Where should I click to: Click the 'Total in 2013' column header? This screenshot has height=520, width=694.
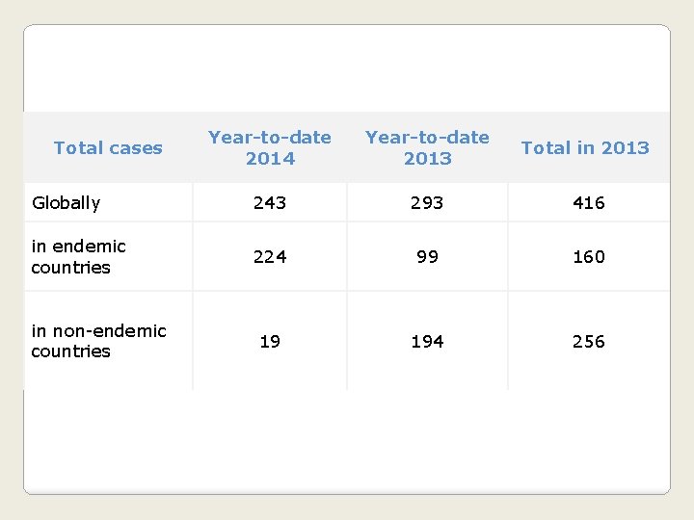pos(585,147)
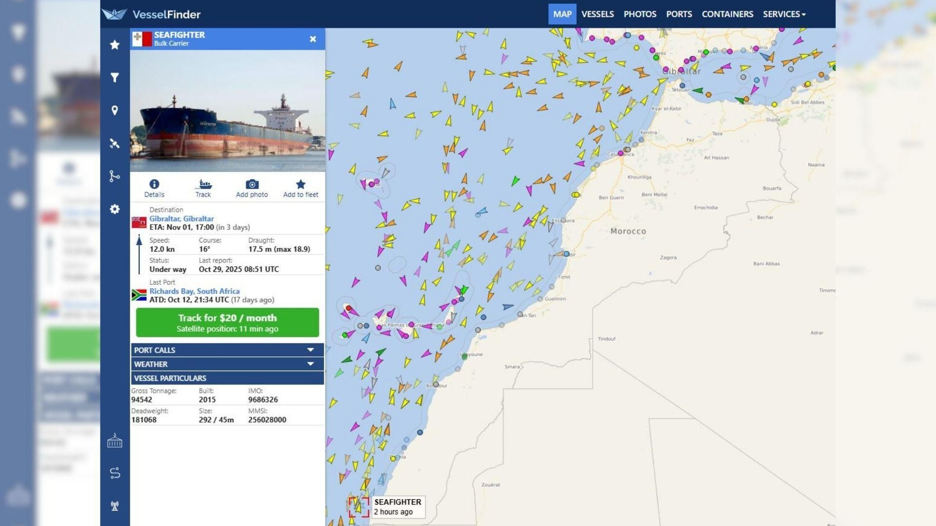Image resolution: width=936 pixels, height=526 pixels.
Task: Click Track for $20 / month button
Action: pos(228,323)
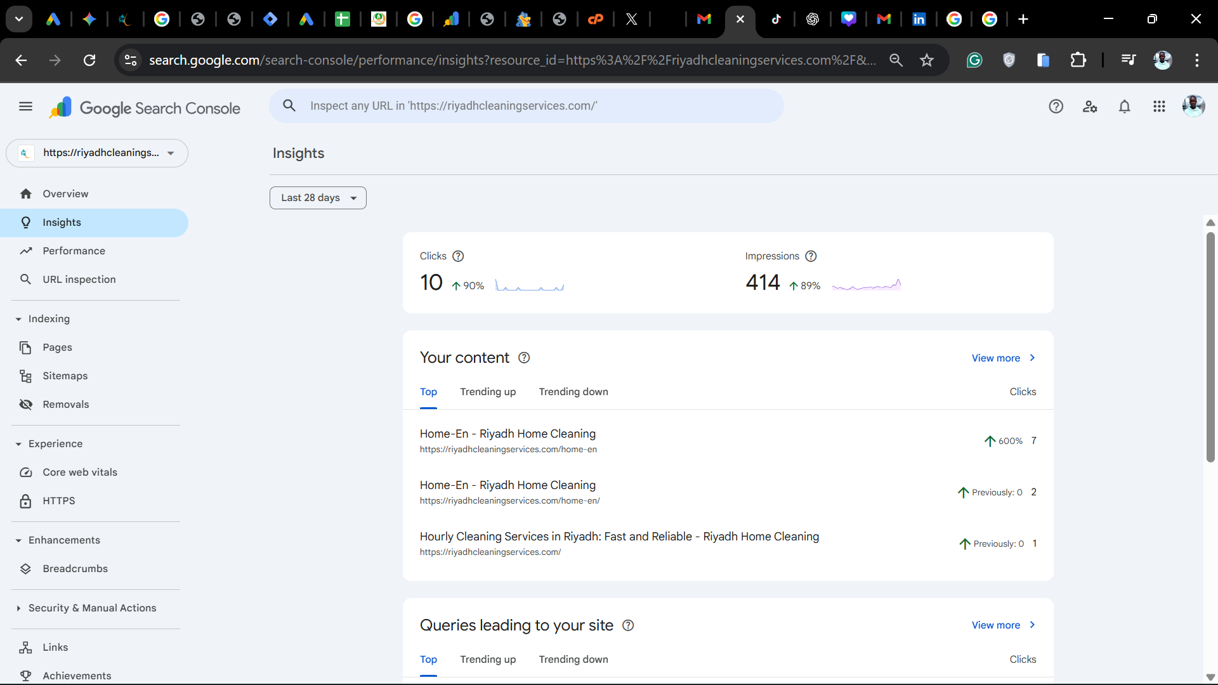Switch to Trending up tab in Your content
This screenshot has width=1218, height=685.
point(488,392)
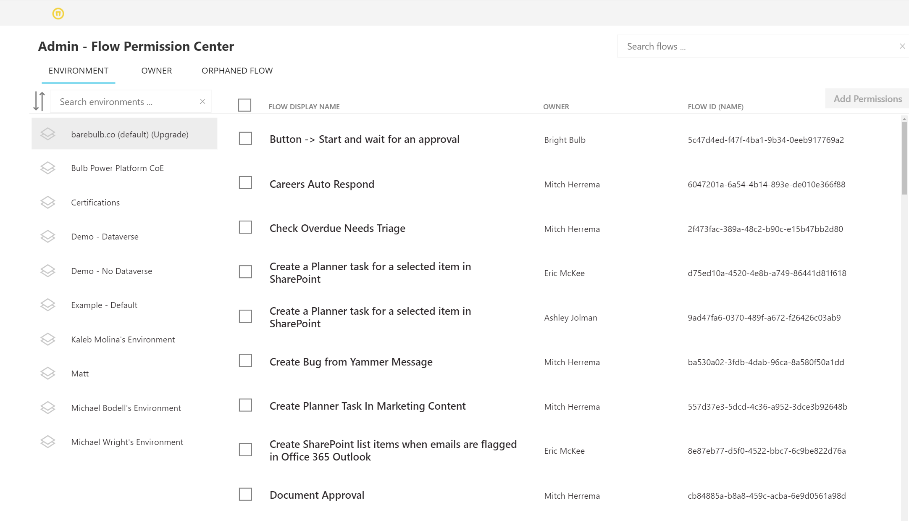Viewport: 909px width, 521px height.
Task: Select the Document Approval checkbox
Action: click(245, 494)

# AIM:
Copy all of the data above word for word, leaving out the pictures.

# EXPECTED ANSWER:
Where should I click to: Click the 'Total in 2013' column header? This screenshot has height=520, width=694.
pos(585,147)
Image resolution: width=936 pixels, height=526 pixels.
Task: Click Track for $20 / month button
Action: pos(228,323)
Switch to Trending up tab in Your content
This screenshot has width=1218, height=685.
point(488,392)
Viewport: 909px width, 521px height.
Task: Select the Document Approval checkbox
Action: click(245, 494)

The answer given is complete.